Basically I've just been lucky to live far from seismic zones most of my life, and to pass through the few I've visited (California, Iceland, Italy) at quiet moments. Though if a quake is strong enough, you can feel it many hundreds of miles away. In August 2011 I was on the phone to my father, who lived then in a retirement home in New Jersey. All of a sudden he said "I think I'm having a stroke." After a beat: "No, a picture just fell off the wall. That wouldn't have happened if I'd had a stroke." Another beat. "Still, I'd better go downstairs and check with the nurse to see if I had a stroke."

What knocked the picture off the wall, of course, was an earthquake many times more violent than the native Jersey variety: a quake registering 5.8, located in central Virginia, felt up and down the Eastern seaboard. The epicenter was remote; nobody was seriously hurt; and damage was in the "mere" hundreds of millions of dollars. But a force that can swat frames off the walls 200 miles away is nothing to take lightly.

Yet despite their enormity, earthquakes, Robinson argues, are culturally far less impressive than great storms, volcanoes, and other natural disasters. They're over quickly and they're spaced too far apart to make an impression on the scales of human lifetimes. "There hasn't been any earthquake," a civic booster is reported to have said not long after the 1906 quake in San Francisco (175). Absurd as that sounds, after a little patching up, it might as well be true for cultural purposes.

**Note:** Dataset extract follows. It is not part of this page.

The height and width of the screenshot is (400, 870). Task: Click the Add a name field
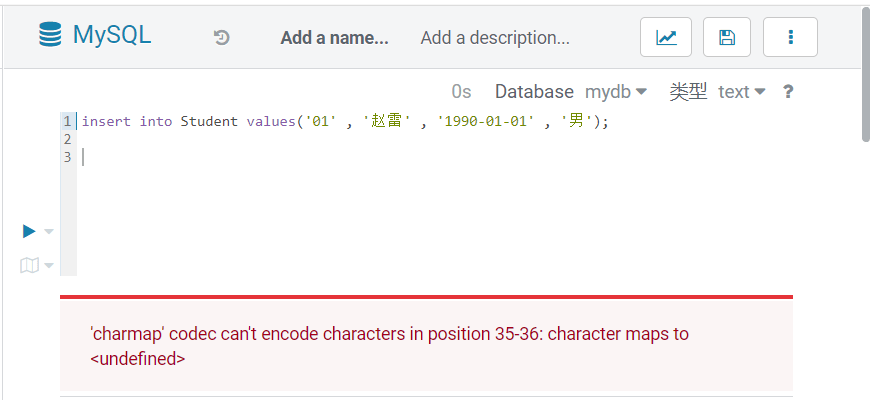[334, 38]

Earthquakes are also too random and unpredictable, too capricious. You may live your whole life in a seismically risky zone and never feel a big one. When you do, all the precautions of modern technology may prove pointless. In this they're more like tornadoes than hurricanes: in each case you know you're living in their accustomed path, but hurricanes can be managed and provided for, and their effects are relentless. Earthquakes are sharp, localized, and almost whimsical.

Robinson's primary example is the 1755 Lisbon earthquake, a memorably destructive event. Yet the city was quickly rebuilt, and the disaster oddly left more traces in cultural memory abroad (in France, Germany, and England; Robinson cites Voltaire, Kleist, and Dickens) than it did in Portugal. "There hasn't been any earthquake" seemed to be the order of the day then too: rebuild, replace, repress. Coming as it did mid-Enlightenment, the Lisbon quake constituted a break between earlier moralistic dispensations and latter-day mechanistic ones. Both moralism and mechanism can entail fatalism, but they at least put the observer in much different affective positions re: fatality.

Robinson alternates chapters between famous earthquakes and advances in earthquake science. The Lisbon event is important here too as spurring the first methodical collections of earthquake data. By the time of the horrific 1923 quake in Tokyo, seismic science was well-developed – though more in the direction of description than explanation. One of Robinson's themes is that we still have no very good explanation even of what happens in an earthquake, let alone why.

Other topics are plate tectonics, the San Andreas fault and the great California earthquakes, and urban design intended to mitigate the effects of quaking. It's a copiously illustrated volume, like all of Reaktion's series efforts. Robinson is remarkably informative and remarkably candid about the limits of his information.

Robinson, Andrew. Earthquake: Nature and Culture. London: Reaktion, 2012.